Obat-obat diatas (INH, Streptomisin, Rifampisin, dan Pirazinamid) harus
diberikan sampai sel menjadi normal, kemudian INH diteruskan selama 1,5 tahun
(Bahrudin, 2008). - Terapi adjuvant: Dexamethasone sebaiknya diberikan 10-20 menit sebelum, atau
bersamaan dengan dosis pertama antimikroba, dengan dosis 0,15 mg/kgBB setiap 6
jam selama 2-4 hari. Terapi ini direkomendasikan terutama pada pasien meningitis
dewasa akibat Pneumococcus, atau pada pasien dengan tingkat keparahan sedang-
berat (GCS≤11). Pemberian dilanjutkan lebih dari 4 hari hanya jika pewarnaan gram
CSF menunjukkan hasil diplococcus gram negative, atau jika kultur darah atau CSF
positif untuk S. pneumoniae (Dewanto, Suwono, Riyanto, et al., 2009).
- Terapi rawat jalan
Kriteria terapi rawat jalan untuk meningitis bakterialis antara lain:
a. Telah mendapat terapi antimikroba di RS ≥6 hari
b. Tidak ada demam minimal 24-48 jam
c. Tidak ada disfungsi neurologik, kelainan fokal, atau aktivitas bangkitan yang
bermakna
21
d. Kondisi klinis stabil atau membaik
e. Mampu makan per oral
f. Kondisi kesehatan rumah yang layak (Dewanto, Suwono, Riyanto, et al., 2009).
2.7 Prognosis
Prognosis meningitis tergantung pada umur, mikroorganisme spesifik yang
menimbulkan penyakit, banyaknya organisme dalam selaput otak, jenis meningitis dan lama
penyakit sebelum diberikan antibiotik. Penderita usia neonatus, anak-anak dan dewasa tua
mempunyai prognosis yang semakin jelek, yaitu dapat menimbulkan cacat berat dan
kematian. Pengobatan antibiotika yang adekuat dapat menurunkan mortalitas meningitis
purulenta, tetapi 50% dari penderita yang selamat akan mengalami sequelle (akibat sisa).

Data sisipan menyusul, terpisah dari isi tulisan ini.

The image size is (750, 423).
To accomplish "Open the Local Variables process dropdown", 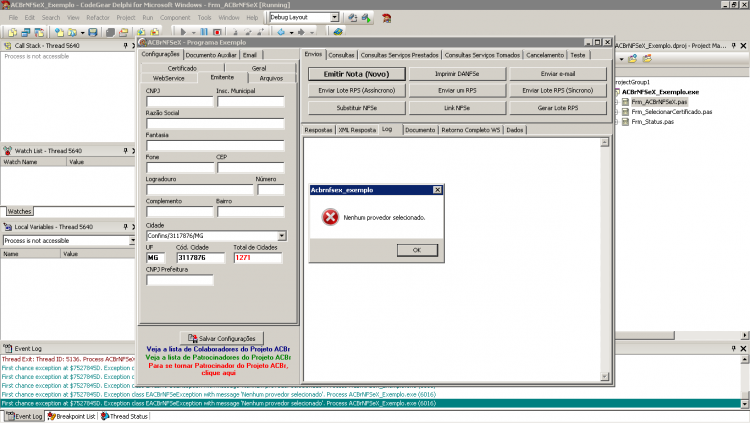I will click(x=132, y=241).
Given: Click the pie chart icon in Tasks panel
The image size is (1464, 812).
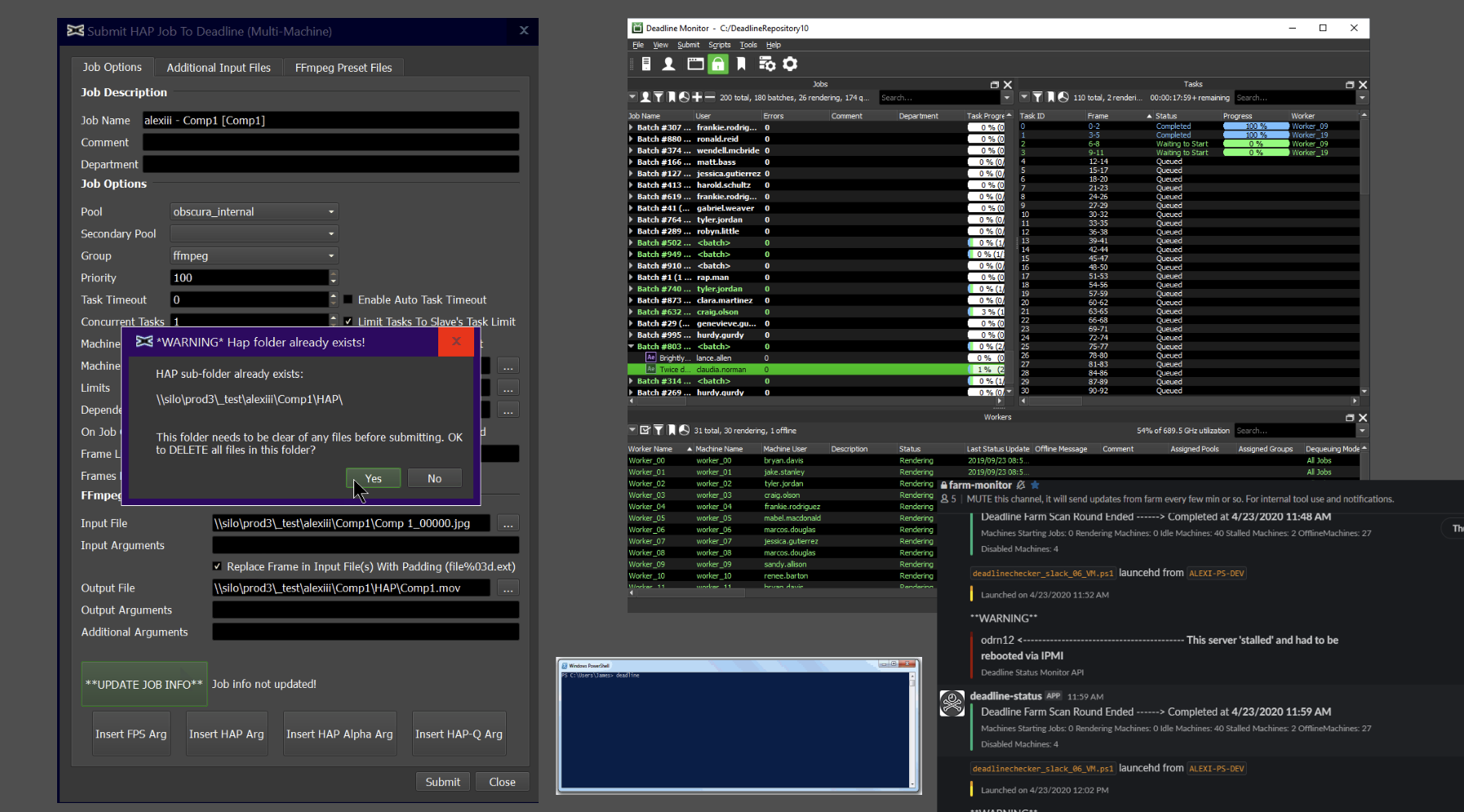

Lima puluh persen meningitis purulenta mengakibatkan kecacatan seperti ketulian,
keterlambatan berbicara dan gangguan perkembangan mental, dan 5–10% penderita
mengalami kematian (Bahrudin, 2008). Kematian akibat meningitis terjadi 20% penderita,
meningkat jika terdapat penurunan kesadaran, awitan kejang dalam 24 jam pertama,
tanda0tanda peningkatan TIK, usia muda (< 1 tahun), atau usia >50 tahun, serta adanya
kondisi yang, memperberat, misalnya syok, keterlambatan diagnosis dan terapi (Dewanto,
Suwono, Riyanto, et al., 2009).
Sedangkan pada meningitis TB tergantung dari usia kurang dari 3 bulan atau lebih dari
60 tahun, prognosisnya lebih jelek. Prognosis akan baik tergantung kecepatan diagnosis dan
penanganan yang tepat (Bahrudin, 2008).